Existe en el mundo una primera categoría de impuestos sobre contaminantes o emisiones, siendo la base imponible una “unidad física de un contaminante específico” (es un pago entonces directo por la cantidad del contaminante emitido).
Una segunda categoría, son los impuestos ambientales sobre “productos”, siendo aquí la base imponible la unidad física de un recurso o de un producto que determina contaminación: fertilizantes, plaguicidas, pesticidas, baterías, bolsas de plástico, gasolinas, diesel, etc.
Recordemos que en nuestro país funciona ya la Ley No. 30884 y su reglamento, el D.S. 244-2019-EF, que crea el “Impuesto al consumo de bolsas de plástico” (ICBP), que grava la compra o adquisición gratuita de bolsas plásticas ofrecidas en tiendas, siendo este año 2022 aplicable un costo de S/ 0.40 por cada bolsa plástica, de cargo del consumidor. Aislado y minúsculo esfuerzo en este mundo de la tributación medioambiental.
Un aspecto relevante es que el IVA se excluye universalmente de la definición de impuestos ambientales, ya que tiene otros fines y características.
Para la OCDE un mejor nombre a estos tributos es el de “impuestos con incidencia ambiental”, porque “impuesto ambiental” parecería direccionarnos solo a los impuestos con objetivo ambiental y no solo fiscal. Con la definición de la OCDE, se abarcaría además impuestos con una incidencia positiva en el medio ambiente y no solo los que tienen un efecto negativo: por ejemplo, en el IR puede darse de manera positiva un incentivo fiscal para invertir en tecnología limpia y amigable con la naturaleza.

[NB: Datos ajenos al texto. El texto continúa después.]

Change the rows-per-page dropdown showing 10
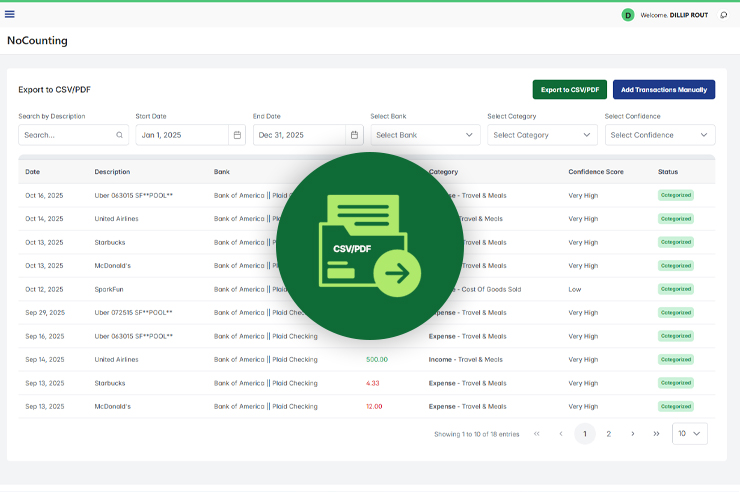This screenshot has height=492, width=740. [x=689, y=434]
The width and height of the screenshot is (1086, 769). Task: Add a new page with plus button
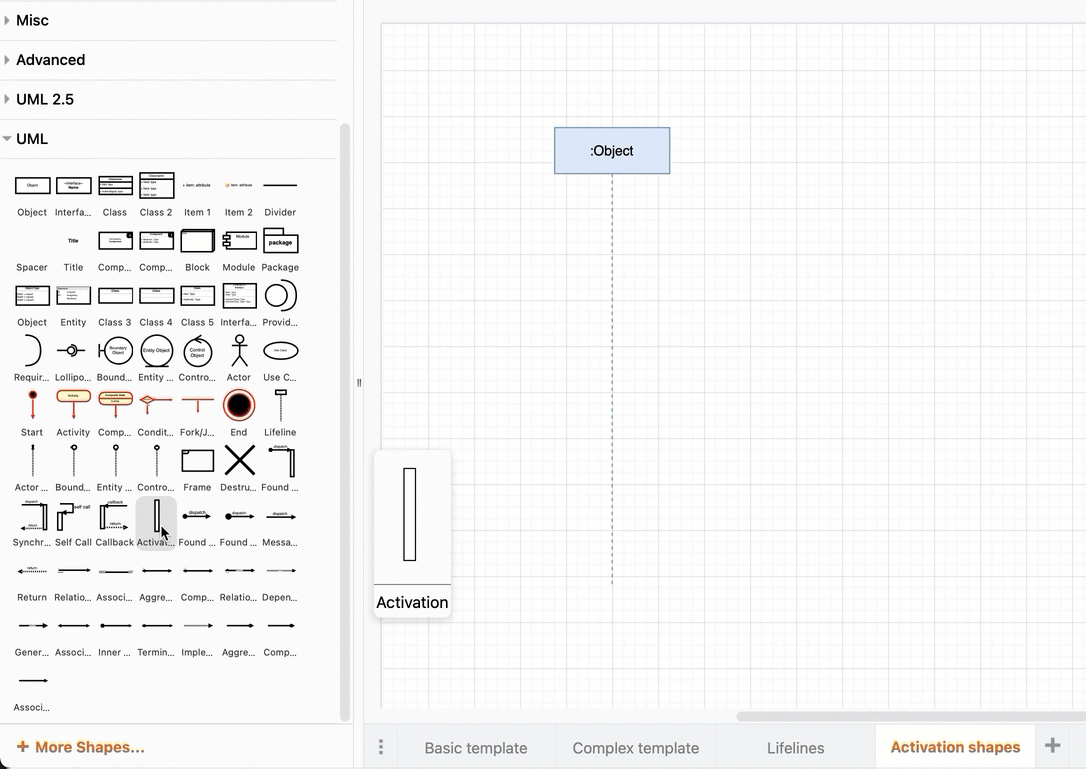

Se habla de diversas formas de incentivar el respeto al medio ambiente: o con tributos con finalidad recaudatoria (donde podría haber una doble imposición, pues podría determinarse por ejemplo un gasto no deducible del IR y además gravar ciertos actos con un tributo ambiental); o podrían darse incentivos fiscales (fin “premial”): mayor deducción del gasto (como sucede con la deducción adicional hoy en día en las inversiones tecnológicas), o la generación de créditos contra el IR.
En el mundo existe ya la aplicación de “tasas de cobertura de costos”, que son creadas para cubrir los costos de los servicios ambientales y de las medidas de control de la contaminación; los “impuestos - incentivo”, que son creados para cambiar comportamientos; y los “impuestos ambientales de finalidad fiscal”, que solo buscan aumentar la recaudación.
Nuestro país, como puede apreciarse, está aún “verde” en los tributos medioambientales. Recordemos que ellos internalizan las externalidades negativas, promueven ahorros energéticos y el uso de fuentes renovables, desincentivan comportamientos anti-ecológicos, incentivan la innovación en sostenibilidad, generan una recaudación que puede bajar otros impuestos (como los que se aplican al trabajo), y obviamente protegen el medio ambiente.
Mucho pan por rebanar. Aquí la legislación chocaría muchas veces con intereses creados y ello hay que combatirlo con fuerza, incidiendo de manera primordial en una cultura medioambientalista. El planeta ya lo exige a gritos.